Aim - Do the repository instructions below support each statement? Answer yes or no for each, and quote the deciding words. (a) The three step scripts have to be run together. (b) Mac OS users should start from 'step_two.py'. (c) The web scraping step produces a file called 'flights_data.csv'.

Document section -
= = = = =

This repo contains the full code divided into three parts: 'step_one.py', 'step_two.py', 'step_three.py'. Each of them can be used separately. Please, read the 'requirements' file to know, what packages, classes and files you need for each step.
We recommend you to download the whole folder instead of separate files. Don't change names of folders and files.
- Only for Windows OS. For Mac OS or Linux OS start from the 'step_two.py' file.
- Web Scraping (creates 'flights_data.csv' file for further steps).
- To use the webscraper please refer to specify the airport code. Click here to find the appropriate airport code
- Enter the appropriate parameters and run the script.
- Note that you cannot scrape data 2 years in advance. i.e if we are in 2022 you can't scarape data for 2024 because the website doesn't provide the data.

= = = = =

Given material -
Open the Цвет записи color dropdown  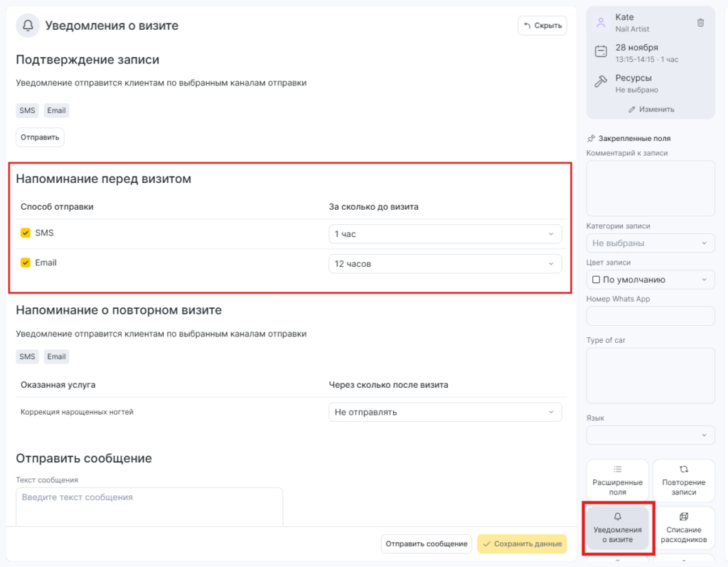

= = = = =

Reply to the task -
(a) No: "Each of them can be used separately."
(b) Yes: "For Mac OS or Linux OS start from the 'step_two.py' file."
(c) Yes: "creates 'flights_data.csv' file for further steps"